恨みの蓋

 子供への対応をめぐって夫婦で意見が分かれ、どうしてそんな対応になるのか?っていうことを掘り下げて行ったら、「私は自分が甘えさせてもらってないのに子供ばかりズルい」って気持ちがある、ということに行き当たった。でもほんとはわかってる、子供に言いたいんじゃなくて、夫に言いたいんだ、ということが。
 ずーっと、ずーっと、一人でやってきて、一番きつかった時期の孤独とか、絶望とか、そういうものをちっとも分かち合えてないことを、私は「怒っていて」、「恨んでいる」。

 それを、夫に、言えた。ゲロ吐くみたいに出てきて、呼吸ができなくなった。

 夫は「ごめん」と言った。「俺は、そこまで大変だったっていう記憶がない」
 「だからすごく気楽に、適当にやってたんだと思う。ガキだった」と。

 そして私は、当時、夫に何か言って険悪になるよりは、私が自分でやった方が早いのだと、自分が好きでやりたいようにやっているのだからと、折り合いをつけて納得しているつもりだったけど、こんなにゲボゲボ出てくるってことはちっともそうじゃなかった。 
 あのとき、大変だから手伝ってと、つらいから助けてと、言えなくて、一人で勝手に頑張ってごめんなさいねと、私も謝った。

 そうしなかったばかりに、こうやって数年越しで夫に取り返しのつかない恨みをぶつけ、傷つけている。自分も傷ついている。
 そして、私が自分で全部抱え込んでしまったせいで、夫が親として成長する機会を、子供たちと真剣に接する場を、奪ってきたんだと思う。

 気づかなかった夫も悪く、奪って抱え込んだ私も悪く、でも私は、この恨みを墓場まで持っていくのだろうとうっすら思っていたので、「恨んでる」と言えてよかった。
 恨みを募らせることはもちろんよくはないけど、でも、恨んでしまった場合に、それを本人にぶつけられるのは、そういう信頼関係があるからで、ようやく私たちは今ここに立てたんだと思う。

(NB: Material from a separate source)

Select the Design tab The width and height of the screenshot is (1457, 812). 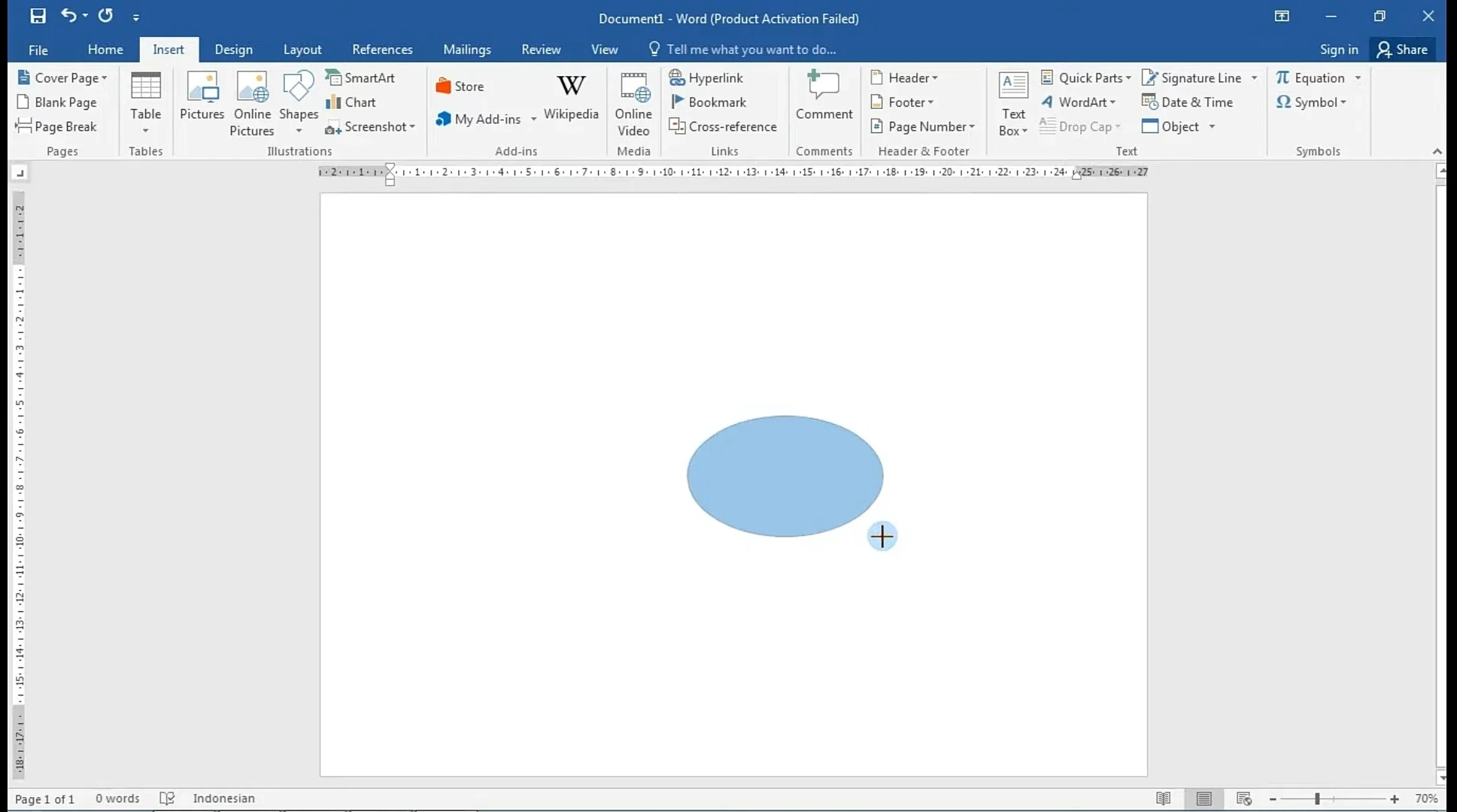coord(234,49)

 一人でフラフラになりながら深夜に授乳していたいくつもの寒い夜、明るくなっていく空を見ている絶望。10年かかった。 

 「恨み」の話。

 …たとえば私は、親には、言えないと思う。

 言ってもどうしようもないし、と思っている。

 夫に対しても長らく、そのように諦めていた(ある意味では見放していた)。
 でもやっぱり、どうしても、漏れて、ほんとに嘔吐によく似ていて、ゲボゲボゲボ…って感じで出てきた。
 立っていられなくて、流し台の縁を掴んで、ようやく身体を支えていて、息ができなかった。
 言いたいことをもっといっぱい言ったり、声を張り上げて泣きたかったけど、できなくて(ものすごくブレーキがかかった)、のどにいっぱいゴツゴツした石が詰まったみたいになって、咳ばかり出た。

 だから、感情のありったけを、バアアアアッとぶつけたのかといえば、そうでもなかった。言ってやりたかったことや、罵声なんて出てこなくて、ようやくの一言が「あなたを恨んでいる」だけで、でも、それを夫が反射的に叩き落さなかったから、恨みはそのまま成仏したんだと感じている。

 今までの夫だったら、「そんな何年も前のことを今言われたって、俺にどうしろって言うの!?」って逆切れしたと思う。
 逆切れ。
 相手の負の感情を受け止められないから、パニックで叩き落すのだ。

 でも、夫は、そうしなかった。

 子供達とのいろんなあれこれで、身体にしみ込んだのかもしれない、「受け止めること」が。

 ひとりで、何時間も何時間も、寝かしつけをずっと私だけがやっていて、子供が寝なくて、2時間でも3時間でも私はひとりで何年間も、毎日、毎日、毎日。その間、あなたはひとりでテレビ見たり、ゲームしたり、もう、私は寝かしつけなんかしたくないんだ!えーーん!えーーん!って、バカな子供みたいに泣きじゃくった。

 こんなの、せいぜい子供が2歳くらいのときに、済ませておかなければいけなかった話だと思う、我ながら。 もう小学生の子供がいて、今更どうしろと?っていう話だと思う。

 でも、自分でも、そんなところが引っかかってるなんて自覚していなかったんだ…。ほんとに苦しかった。苦しすぎて、無理やり、飲み込んで忘れたんだな。